# PlaiCraft DSCI 100 Individual Planning

In this individual planning, I will be analyzing and visualizing data submitted by Frank Wood's Computer Science research group to prepare for the group aspect of the project where we will answer a predictive question. First, I will be loading in the tidyverse, ggplot2, and lubridate R package to use for later.

In [None]:
library(tidyverse)
library(ggplot2)
library(lubridate)

### 1. Inspecting the Datasets

Let's read in our two datasets and inspect what data we have to work with.

In [None]:
players_data <- read_csv("data/players.csv")
players_data

#### Description of the set:

The data in the "players.csv" file provided for PlaiCraft has 7 variables and 196 observations as listed at the top of the data table (196x7). The variables, their data type, and description of what they represent are listed below:
1. `experience`: *chr (character)* - determines the "level" of the players' gaming experience as a Beginner, Amateur, Veteran, or Pro (the most experienced)
2. `subscribe`: *lgl (logical)* - indicated with TRUE for "yes" or FALSE for "no", determining whether or not the player is subscribed to PlaiCraft
3. `hashedemail`: *chr (character)* - email address of player, but in hashed form with a sequence of letters and numbers
4. `played_hours`: *dbl (decimal)* - how many hours the player played PlaiCraft for (assuming over a few days)
5. `name`: *chr (character)* - first name of player
6. `gender`: *chr (character)* - gender of player
7. `age`: *dbl (decimal)* - age of player


One issue seen is that it is unclear over how many days this report has been collecting the data for. There is no indication and no metadata of how long these hours_played were collected from.
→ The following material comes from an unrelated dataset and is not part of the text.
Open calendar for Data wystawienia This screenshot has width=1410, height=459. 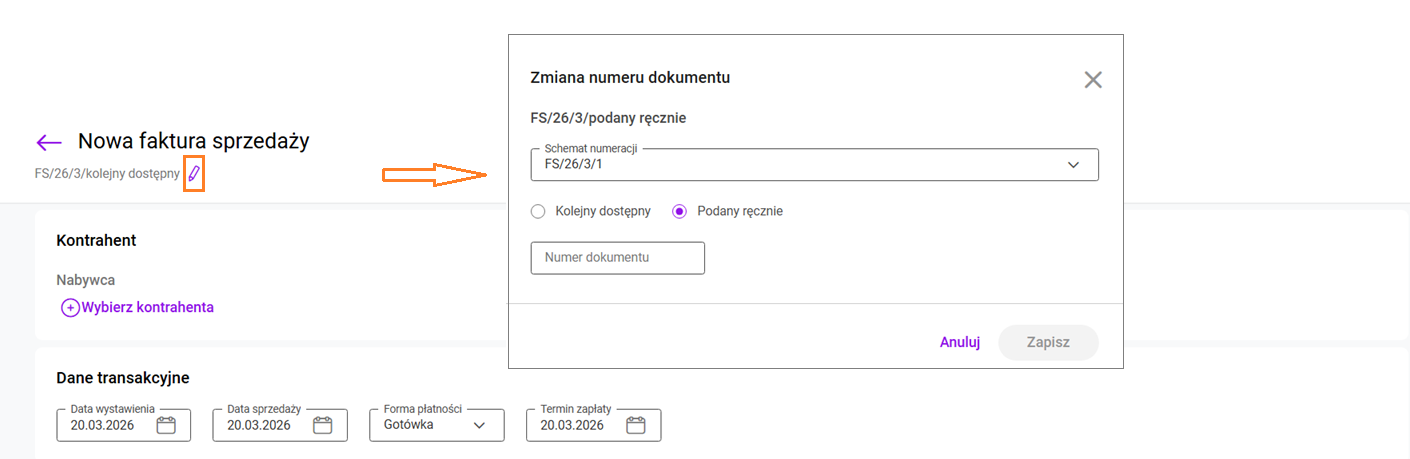pyautogui.click(x=166, y=425)
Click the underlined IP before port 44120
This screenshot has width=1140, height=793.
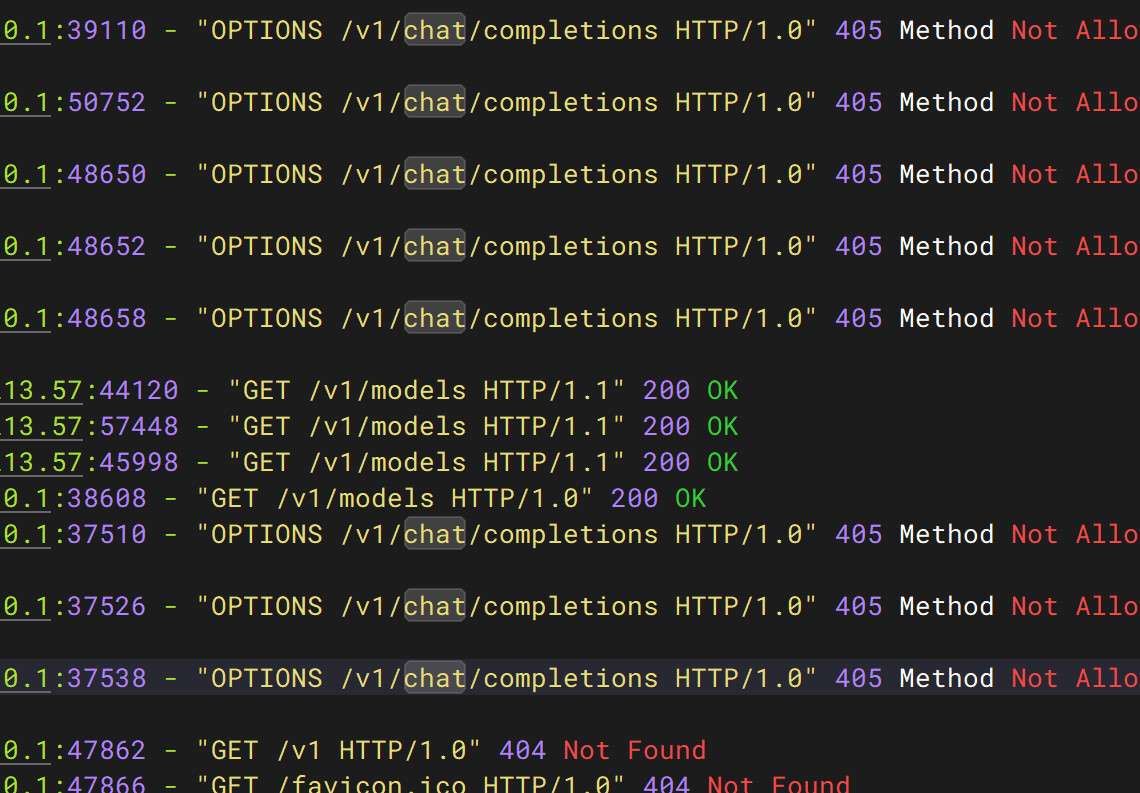(x=41, y=391)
I also see another issue with the subscribe column. I assume this column is based on subscription of the game, as in who signed their email up for to play PlaiCraft and who is playing as a guest. However, it is unclear whether this is the case or not or if the subscription is for another thing related to the game.

Now let's read in next dataset:

In [None]:
sessions_data <- read_csv("data/sessions.csv")
sessions_data

#### Description of the set:
The data in the "sessions.csv" file provided for PlaiCraft has 5 variables and 1535 observations as indicated by the top of the data table (1535x5). The variables, their data type, and description of what they represent are listed below: 
1. `hashedemail`: *chr (character)* - the players' email, but in hashed form
2. `start_time`: *chr (character)* - start time of players' gametime in "mm/dd/yyyy" and "time (in 24 hour interval)"
4. `end_time`: *chr (character)* - end time of players' gametime in "mm/dd/yyyy" and "time (in 24 hour interval)"
5. `original_start_time`: *dbl (decimal)* - players' start time in numerical form
6. `original_end_time`: *dbl (decimal)* - players' end time in numerical form


One issue seen is that it is difficult at first to determine what is meant by the original_start_time and original_end_time. Especially with the large values given, there is no extra information given about what these values specify and how they connect to the original_start_time and original_end_time. With this, the original_start_time and original_end_time column values are in a format that we won't be able to use effectively for analysis. Thus, we will have to perform some wrangling.

### 2. The Question
Now that we have taken a view at our data. Let's state the question.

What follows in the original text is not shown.